*** Begin section ***

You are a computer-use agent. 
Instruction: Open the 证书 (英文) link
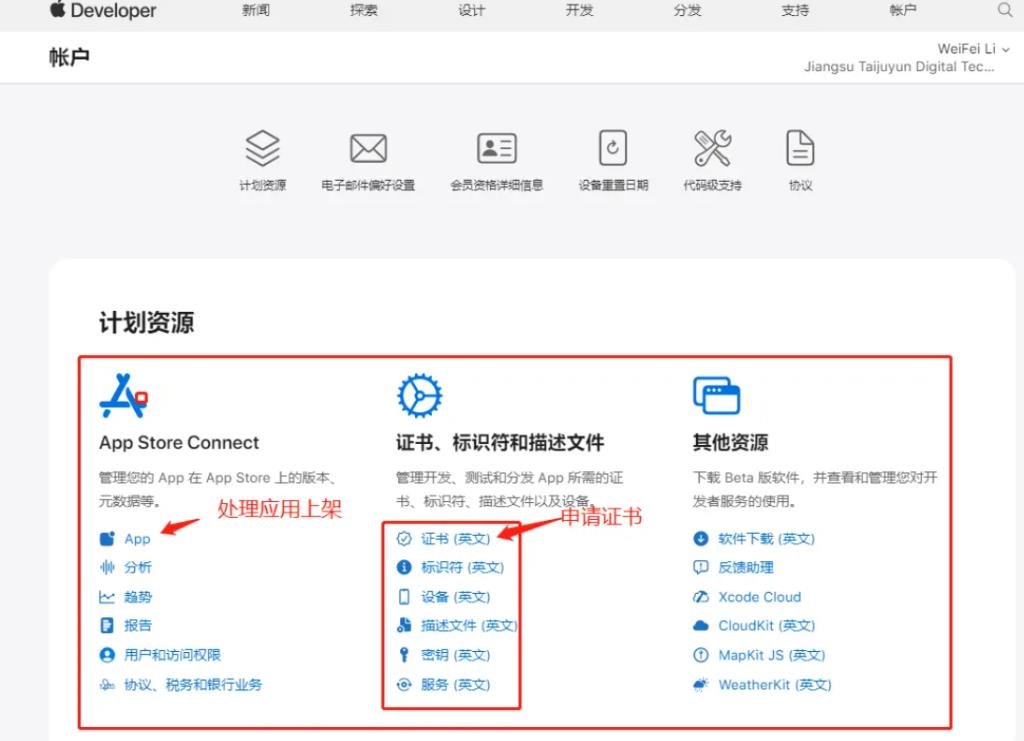coord(455,539)
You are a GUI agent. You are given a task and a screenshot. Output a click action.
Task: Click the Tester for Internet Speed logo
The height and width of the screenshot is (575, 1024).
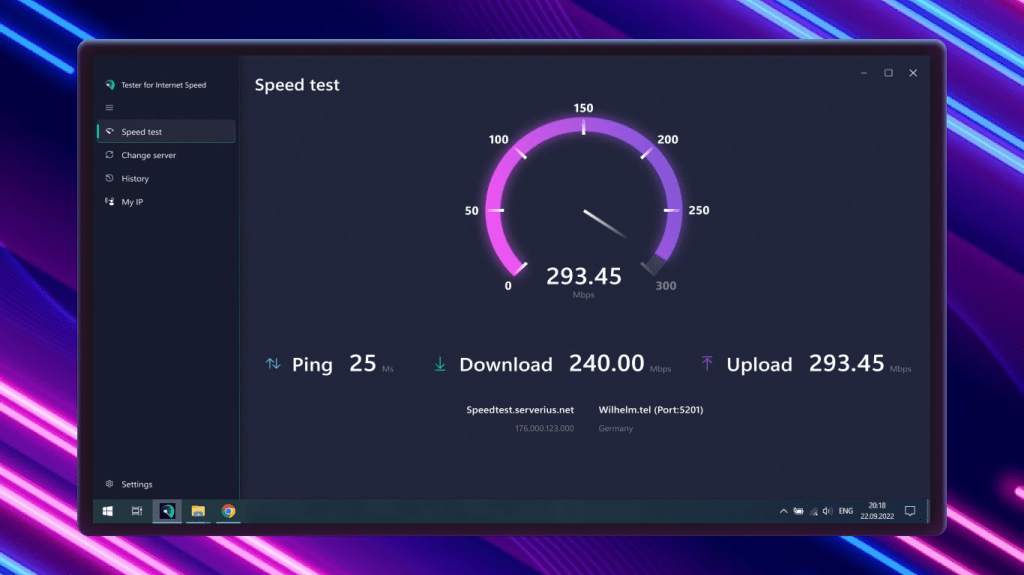[110, 85]
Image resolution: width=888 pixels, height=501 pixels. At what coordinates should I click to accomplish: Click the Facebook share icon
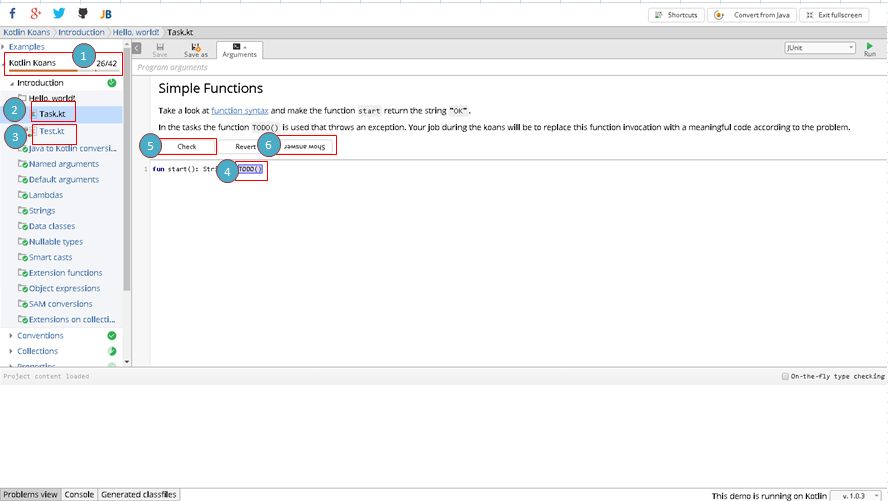[12, 14]
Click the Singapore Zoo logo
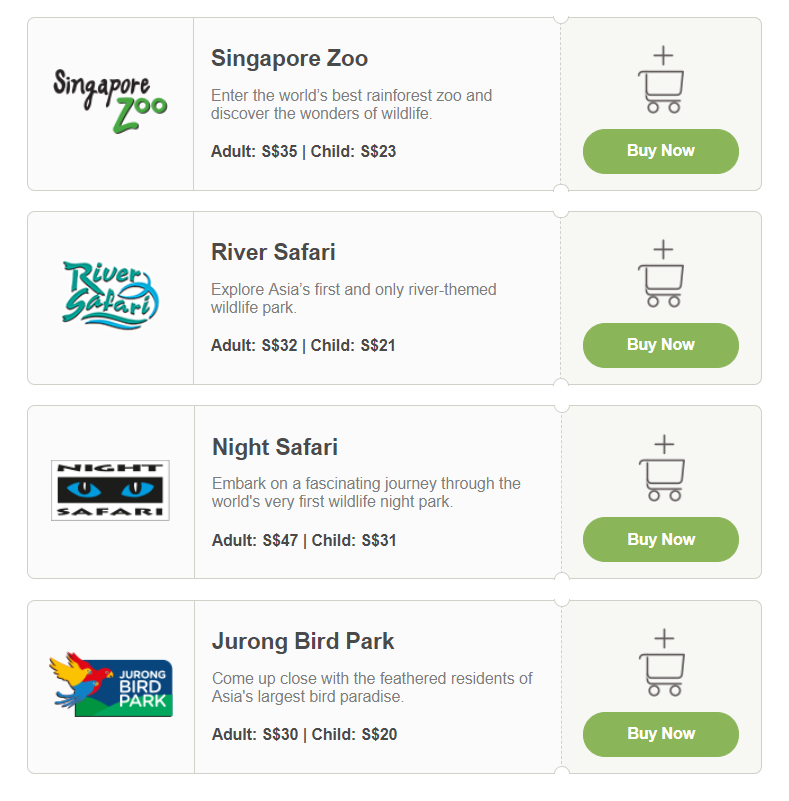This screenshot has width=789, height=801. (x=110, y=102)
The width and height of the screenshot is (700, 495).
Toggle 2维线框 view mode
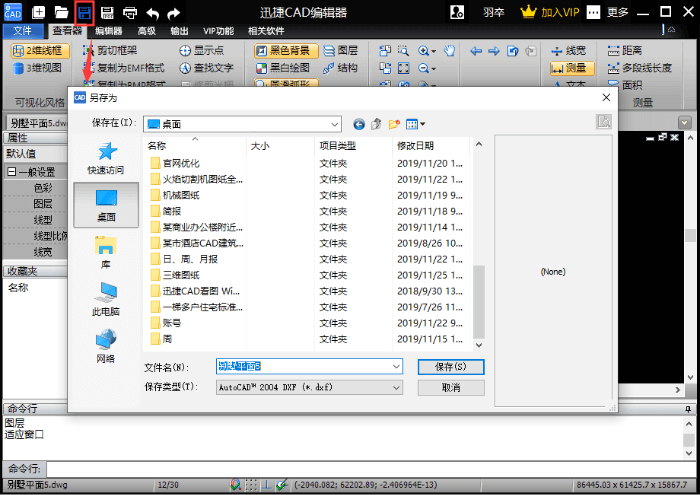coord(38,50)
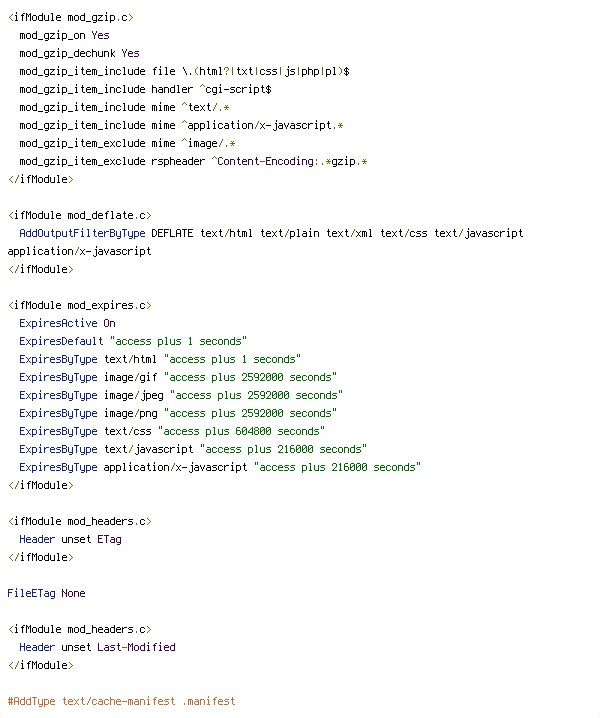
Task: Click the opening ifModule mod_gzip.c tag
Action: pos(71,17)
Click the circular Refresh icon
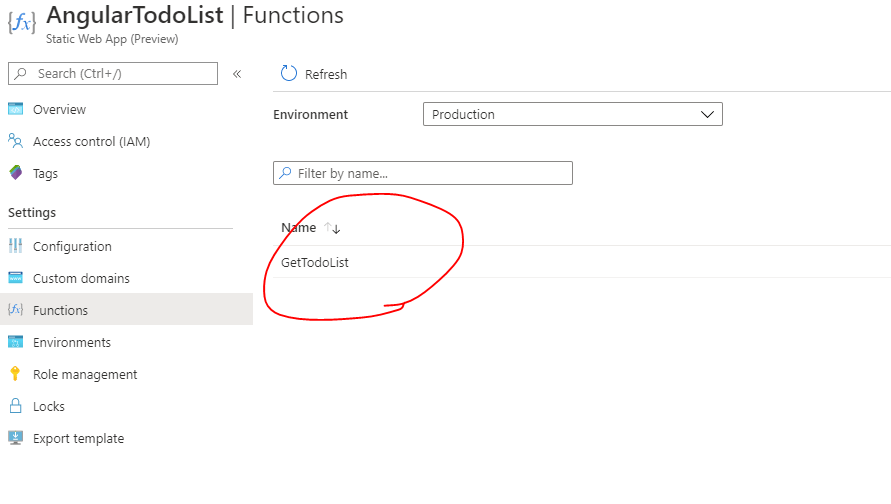Image resolution: width=891 pixels, height=504 pixels. tap(289, 73)
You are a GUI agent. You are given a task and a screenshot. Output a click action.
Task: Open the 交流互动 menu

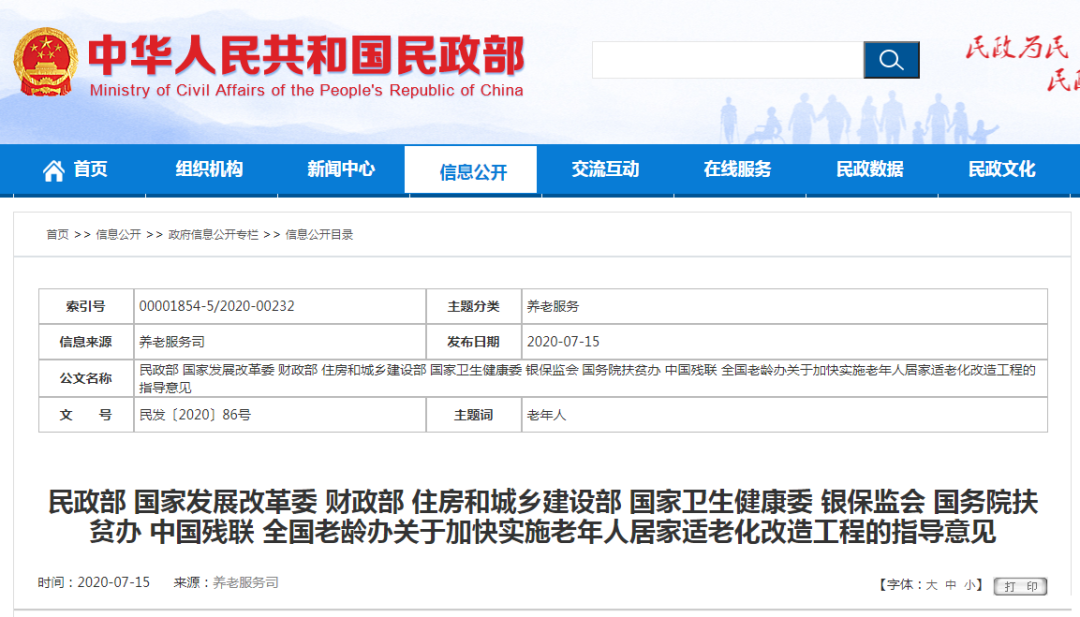(x=605, y=170)
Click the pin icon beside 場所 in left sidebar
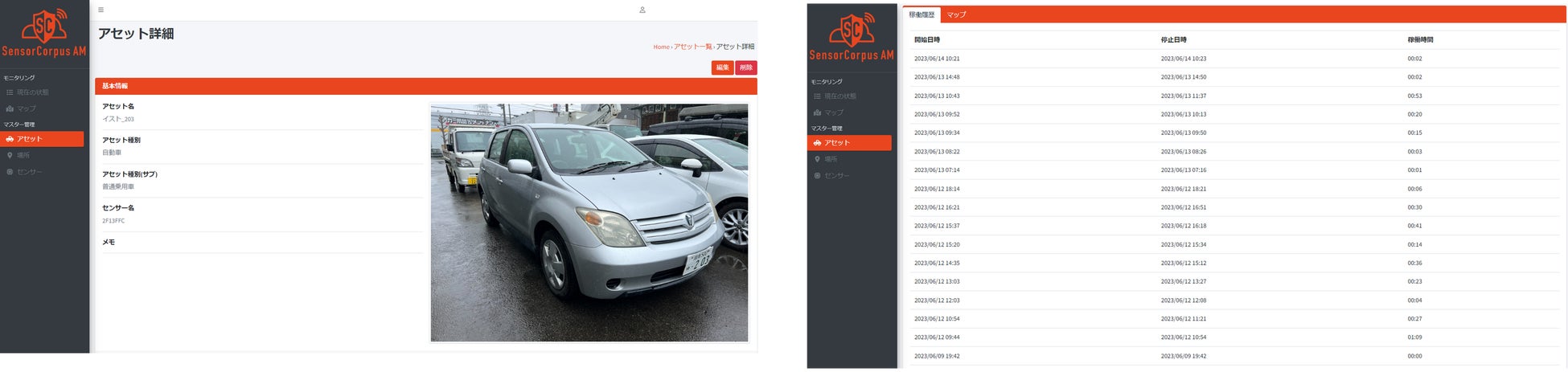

*** End section ***

Return all of the entries word for word, but omit the pictures.

You are a computer-use agent. 
Instruction: Open the 证书 (英文) link
coord(455,539)
You are a GUI agent. You are given a task and a screenshot. Output a click action.
Task: Click the Tester for Internet Speed logo
The height and width of the screenshot is (575, 1024).
[110, 85]
Image resolution: width=888 pixels, height=501 pixels. At what coordinates should I click to accomplish: Click the Facebook share icon
[12, 14]
Click the Singapore Zoo logo
This screenshot has width=789, height=801. (x=110, y=102)
The width and height of the screenshot is (700, 495).
Toggle 2维线框 view mode
coord(38,50)
Task: Click the opening ifModule mod_gzip.c tag
Action: pos(71,17)
Click the circular Refresh icon
Image resolution: width=891 pixels, height=504 pixels. tap(289, 73)
You are a GUI agent. You are given a task and a screenshot. Output a click action.
Task: Open the 交流互动 menu

(x=605, y=170)
Click the pin icon beside 場所 in left sidebar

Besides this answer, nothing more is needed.